1. ## Points for an inverse relation.

I promise, this is the last question for a while.

I need 4 points for the inverse of this relation:

y = 2|x|-1

I dunno how to make absolute values using the MATH button.

But yeah, I did think about substituting 2, 1, -1, -2 in for X, but is that the same as inverse?

2. Originally Posted by mankvill
I promise, this is the last question for a while.

I need 4 points for the inverse of this relation:

y = 2|x|-1

I dunno how to make absolute values using the MATH button.
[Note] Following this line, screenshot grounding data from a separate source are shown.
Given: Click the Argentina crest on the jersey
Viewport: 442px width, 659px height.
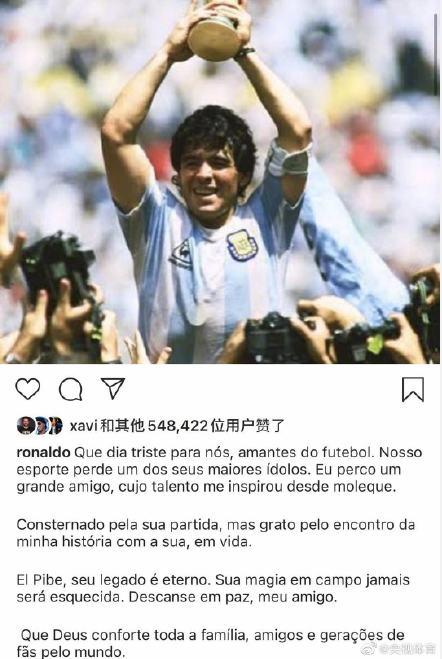Looking at the screenshot, I should pyautogui.click(x=242, y=245).
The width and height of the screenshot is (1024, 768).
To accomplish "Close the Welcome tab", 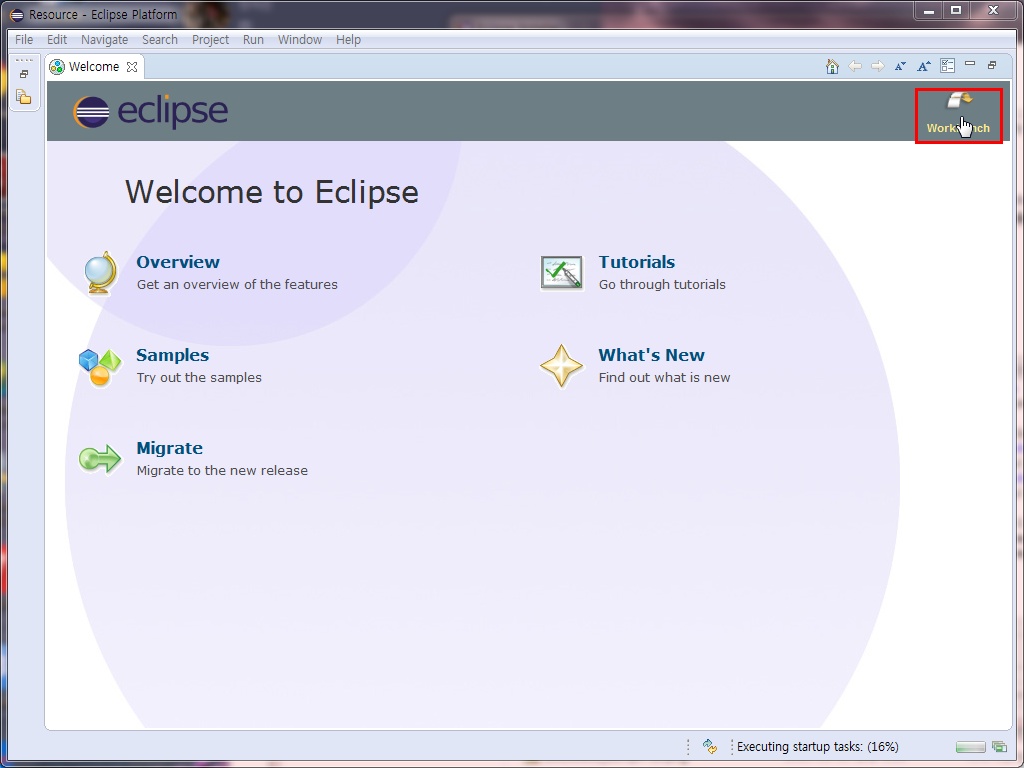I will tap(132, 67).
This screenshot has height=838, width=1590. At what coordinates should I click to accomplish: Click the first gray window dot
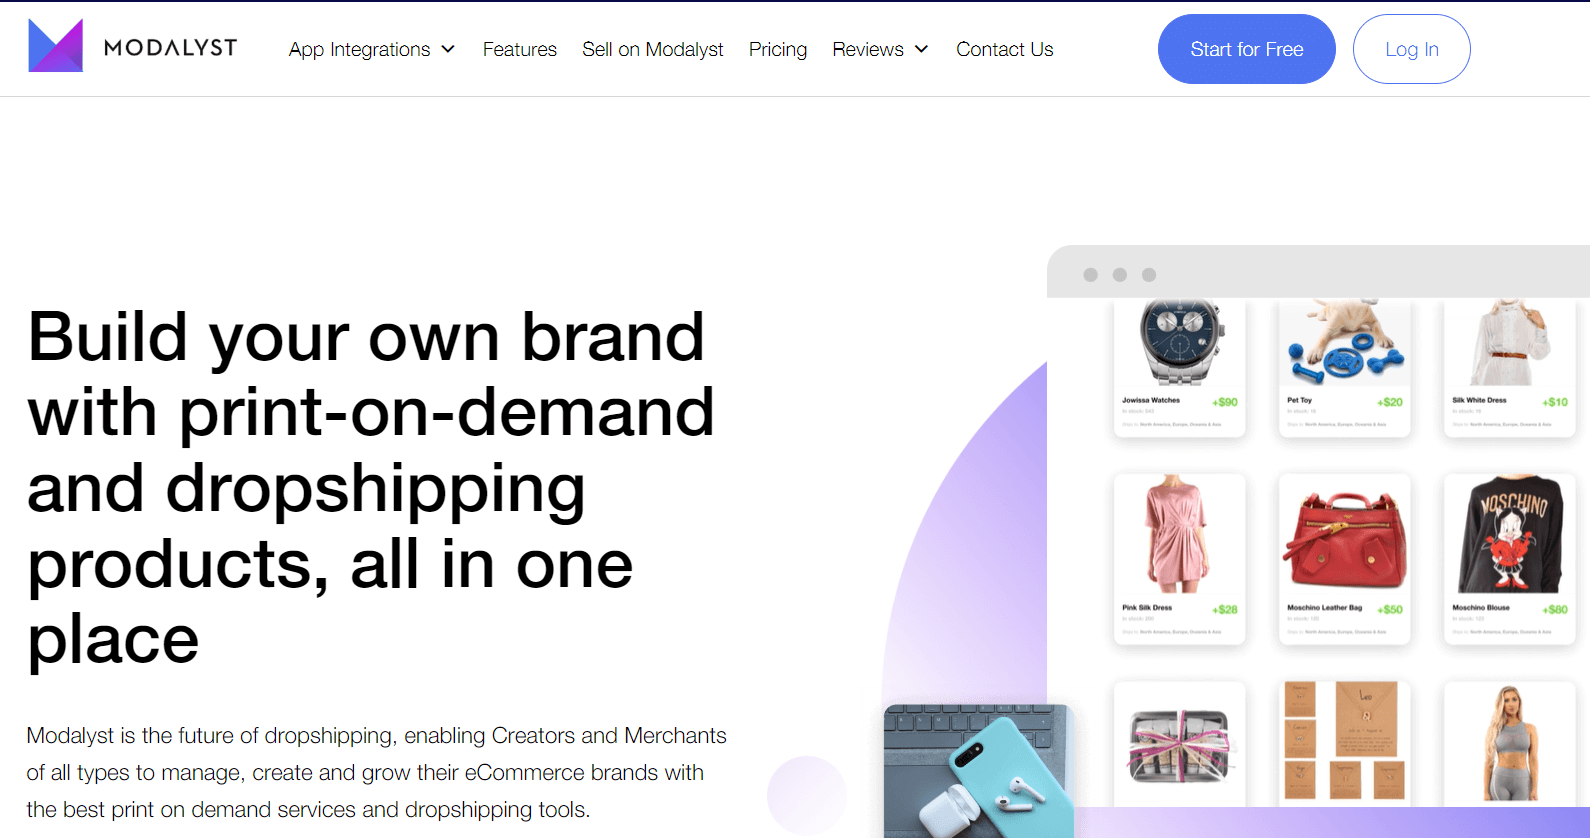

But yeah, I did think about substituting 2, 1, -1, -2 in for X, but is that the same as inverse?
By inverse relation do you mean inverse function?

If so then consider that

$\forall{x}<0\quad{y=-2x-1}$

and

$\forall{x}>0\quad{y=2x-1}$

3. Originally Posted by Mathstud28
By inverse relation do you mean inverse function?
If so then consider that
you can not consider it inverse function as y=2|x|-1 is not one to one function which is a neccesary condition for a function to have inverse.

4. ## Check this out

I think you really mean inverse relation
y=2|x|-1
y=2x-1 if x>0
x=(y+1)/2>0
x=(y+1)/2 y>-1 or
y=(x+1)/2 x>-1(only interchanged x and y because generally x is taken to represent independent variable)
so we obtained the inverse relation (or inverse function if we particularly talk about y=2x-1 if x>0 as overall y=2|x|-1 do not have an inverse function) similarly same procedure can be followed for y=-2x-1 if x<0. (every function is a relation but every relation is not a function and every function may not have an inverse function)

so here is the easy Method
you said you need 4 points of inverse relation. So put any arbitrary value of x in the equation then interchange the range and domain for example let x=2 then y=2|x|-1
=2|2|-1=3 so the obtained point for relation is (2,3) now interchanging range and domain, point for inverse relation will be (3,2). Remember (3,-2) will also be an element of inverse relation
(3,2) and (3,-2) are not valid points points for a function.

5. Originally Posted by nikhil
you can not consider it inverse function as y=2|x|-1 is not one to one function which is a neccesary condition for a function to have inverse.
They never specified, but based on other problems by this poster, I assumed they accidentally omited a domain on which the function is to be considered, which based on the domain would make the function injective.

EDIT: But thank you very much, I shouldn't assume.